▼▼▼
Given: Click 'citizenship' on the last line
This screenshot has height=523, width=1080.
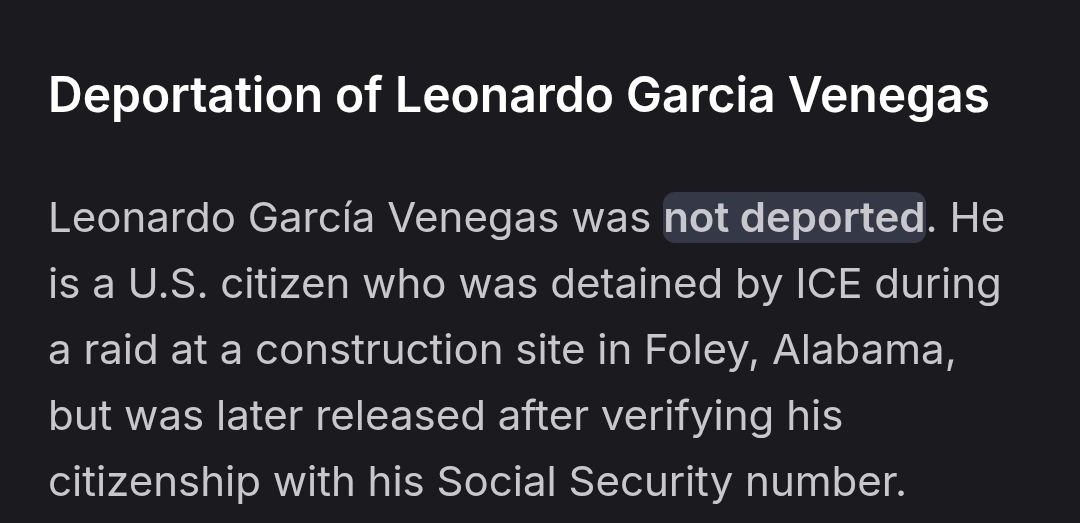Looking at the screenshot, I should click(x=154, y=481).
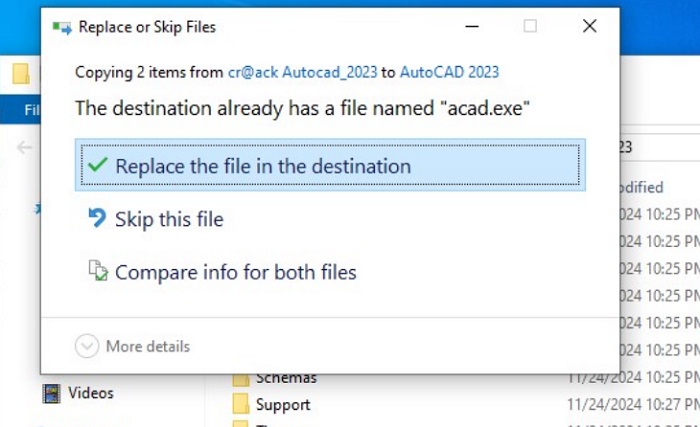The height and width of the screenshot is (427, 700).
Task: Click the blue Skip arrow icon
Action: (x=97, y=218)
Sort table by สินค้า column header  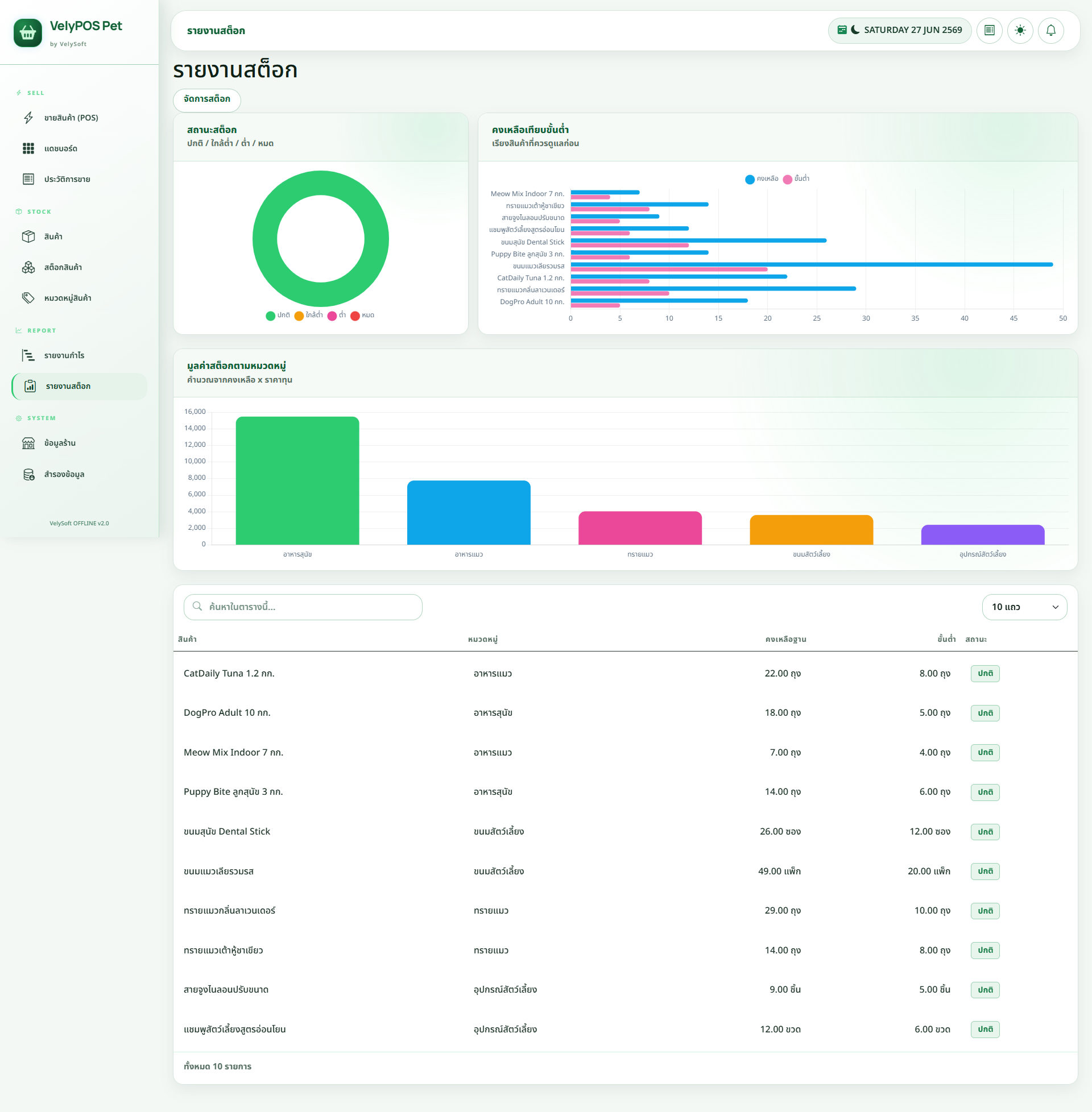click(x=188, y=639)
▲▲▲
▼▼▼
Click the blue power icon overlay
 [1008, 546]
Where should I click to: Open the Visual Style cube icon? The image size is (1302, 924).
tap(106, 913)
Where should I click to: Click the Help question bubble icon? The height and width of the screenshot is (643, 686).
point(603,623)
▲▲▲
> Task description:
Reproduce the lines from the one containing "Click the blue power icon overlay" to the one containing "point(603,623)", changing "icon" to "symbol" and leaving everything else untouched.

> Task result:
Click the blue power symbol overlay
 [1008, 546]
Where should I click to: Open the Visual Style cube symbol? The image size is (1302, 924).
tap(106, 913)
Where should I click to: Click the Help question bubble symbol? The height and width of the screenshot is (643, 686).
point(603,623)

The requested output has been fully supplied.